## [Exercise description]
All of the entries should be written out again exactly.

## [Data]
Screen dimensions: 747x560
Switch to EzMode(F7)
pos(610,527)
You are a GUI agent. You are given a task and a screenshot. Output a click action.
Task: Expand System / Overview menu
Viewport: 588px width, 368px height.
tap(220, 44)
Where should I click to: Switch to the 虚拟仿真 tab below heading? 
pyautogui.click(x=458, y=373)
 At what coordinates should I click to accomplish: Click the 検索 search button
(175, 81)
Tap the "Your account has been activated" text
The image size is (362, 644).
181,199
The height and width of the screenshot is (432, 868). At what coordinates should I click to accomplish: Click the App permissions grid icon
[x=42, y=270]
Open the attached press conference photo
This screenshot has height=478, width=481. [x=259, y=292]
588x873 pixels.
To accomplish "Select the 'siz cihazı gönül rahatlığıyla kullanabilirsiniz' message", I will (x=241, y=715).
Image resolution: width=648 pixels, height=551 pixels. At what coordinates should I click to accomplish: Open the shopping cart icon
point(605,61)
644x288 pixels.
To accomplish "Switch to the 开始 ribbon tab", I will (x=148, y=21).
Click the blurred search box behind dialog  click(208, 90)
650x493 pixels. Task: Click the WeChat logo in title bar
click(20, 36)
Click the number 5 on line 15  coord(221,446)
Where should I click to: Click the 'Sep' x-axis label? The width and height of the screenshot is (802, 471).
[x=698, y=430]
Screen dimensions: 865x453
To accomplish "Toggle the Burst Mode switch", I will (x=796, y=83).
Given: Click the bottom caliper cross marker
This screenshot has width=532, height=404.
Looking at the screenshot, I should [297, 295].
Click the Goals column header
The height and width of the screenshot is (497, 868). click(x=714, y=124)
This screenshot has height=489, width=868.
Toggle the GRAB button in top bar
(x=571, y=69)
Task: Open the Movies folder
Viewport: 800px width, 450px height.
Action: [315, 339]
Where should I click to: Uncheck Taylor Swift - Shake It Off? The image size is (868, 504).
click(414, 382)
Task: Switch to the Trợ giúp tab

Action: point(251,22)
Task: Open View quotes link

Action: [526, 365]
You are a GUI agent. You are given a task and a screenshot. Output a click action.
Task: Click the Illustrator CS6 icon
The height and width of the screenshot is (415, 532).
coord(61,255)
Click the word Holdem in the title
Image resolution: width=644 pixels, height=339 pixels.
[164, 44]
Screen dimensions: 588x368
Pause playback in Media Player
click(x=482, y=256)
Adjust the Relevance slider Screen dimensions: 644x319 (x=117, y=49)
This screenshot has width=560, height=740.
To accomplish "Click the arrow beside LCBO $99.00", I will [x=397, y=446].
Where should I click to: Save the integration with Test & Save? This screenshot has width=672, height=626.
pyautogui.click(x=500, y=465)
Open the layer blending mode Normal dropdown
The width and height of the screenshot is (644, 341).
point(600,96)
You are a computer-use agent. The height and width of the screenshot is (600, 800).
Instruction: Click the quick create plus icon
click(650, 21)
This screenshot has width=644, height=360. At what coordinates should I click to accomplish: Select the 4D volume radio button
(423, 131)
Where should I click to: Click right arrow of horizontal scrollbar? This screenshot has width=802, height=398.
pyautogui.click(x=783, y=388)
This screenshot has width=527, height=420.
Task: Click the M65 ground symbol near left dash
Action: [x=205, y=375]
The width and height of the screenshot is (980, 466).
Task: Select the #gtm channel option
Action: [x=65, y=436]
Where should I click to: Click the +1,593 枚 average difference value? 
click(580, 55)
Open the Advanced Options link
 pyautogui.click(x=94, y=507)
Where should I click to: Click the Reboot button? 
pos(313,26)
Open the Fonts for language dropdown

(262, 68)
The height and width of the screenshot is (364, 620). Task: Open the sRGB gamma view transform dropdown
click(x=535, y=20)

## [Solution]
Screen dimensions: 747x560
Switch to EzMode(F7)
pos(610,527)
You are a GUI agent. You are given a task and a screenshot. Output a click action.
Task: Expand System / Overview menu
Viewport: 588px width, 368px height.
tap(220, 44)
Where should I click to: Switch to the 虚拟仿真 tab below heading? 
pyautogui.click(x=458, y=373)
 At what coordinates should I click to accomplish: Click the 検索 search button
(175, 81)
Tap the "Your account has been activated" text
The image size is (362, 644).
181,199
The height and width of the screenshot is (432, 868). At what coordinates should I click to accomplish: Click the App permissions grid icon
[x=42, y=270]
Open the attached press conference photo
This screenshot has height=478, width=481. [x=259, y=292]
588x873 pixels.
To accomplish "Select the 'siz cihazı gönül rahatlığıyla kullanabilirsiniz' message", I will (x=241, y=715).
Image resolution: width=648 pixels, height=551 pixels. At what coordinates should I click to accomplish: Open the shopping cart icon
point(605,61)
644x288 pixels.
To accomplish "Switch to the 开始 ribbon tab", I will (x=148, y=21).
Click the blurred search box behind dialog  click(208, 90)
650x493 pixels. Task: Click the WeChat logo in title bar
click(20, 36)
Click the number 5 on line 15  coord(221,446)
Where should I click to: Click the 'Sep' x-axis label? The width and height of the screenshot is (802, 471).
[x=698, y=430]
Screen dimensions: 865x453
To accomplish "Toggle the Burst Mode switch", I will (x=796, y=83).
Given: Click the bottom caliper cross marker
This screenshot has width=532, height=404.
Looking at the screenshot, I should [297, 295].
Click the Goals column header
The height and width of the screenshot is (497, 868). click(x=714, y=124)
This screenshot has height=489, width=868.
Toggle the GRAB button in top bar
(x=571, y=69)
Task: Open the Movies folder
Viewport: 800px width, 450px height.
Action: [315, 339]
Where should I click to: Uncheck Taylor Swift - Shake It Off? The image size is (868, 504).
click(414, 382)
Task: Switch to the Trợ giúp tab

Action: point(251,22)
Task: Open View quotes link

Action: [526, 365]
You are a GUI agent. You are given a task and a screenshot. Output a click action.
Task: Click the Illustrator CS6 icon
The height and width of the screenshot is (415, 532).
coord(61,255)
Click the word Holdem in the title
Image resolution: width=644 pixels, height=339 pixels.
[164, 44]
Screen dimensions: 588x368
Pause playback in Media Player
click(x=482, y=256)
Adjust the Relevance slider Screen dimensions: 644x319 (x=117, y=49)
This screenshot has width=560, height=740.
To accomplish "Click the arrow beside LCBO $99.00", I will [x=397, y=446].
Where should I click to: Save the integration with Test & Save? This screenshot has width=672, height=626.
pyautogui.click(x=500, y=465)
Open the layer blending mode Normal dropdown
The width and height of the screenshot is (644, 341).
point(600,96)
You are a computer-use agent. The height and width of the screenshot is (600, 800).
Instruction: Click the quick create plus icon
click(650, 21)
This screenshot has width=644, height=360. At what coordinates should I click to accomplish: Select the 4D volume radio button
(423, 131)
Where should I click to: Click right arrow of horizontal scrollbar? This screenshot has width=802, height=398.
pyautogui.click(x=783, y=388)
This screenshot has width=527, height=420.
Task: Click the M65 ground symbol near left dash
Action: [x=205, y=375]
The width and height of the screenshot is (980, 466).
Task: Select the #gtm channel option
Action: [x=65, y=436]
Where should I click to: Click the +1,593 枚 average difference value? 
click(580, 55)
Open the Advanced Options link
 pyautogui.click(x=94, y=507)
Where should I click to: Click the Reboot button? 
pos(313,26)
Open the Fonts for language dropdown

(262, 68)
The height and width of the screenshot is (364, 620). Task: Open the sRGB gamma view transform dropdown
click(x=535, y=20)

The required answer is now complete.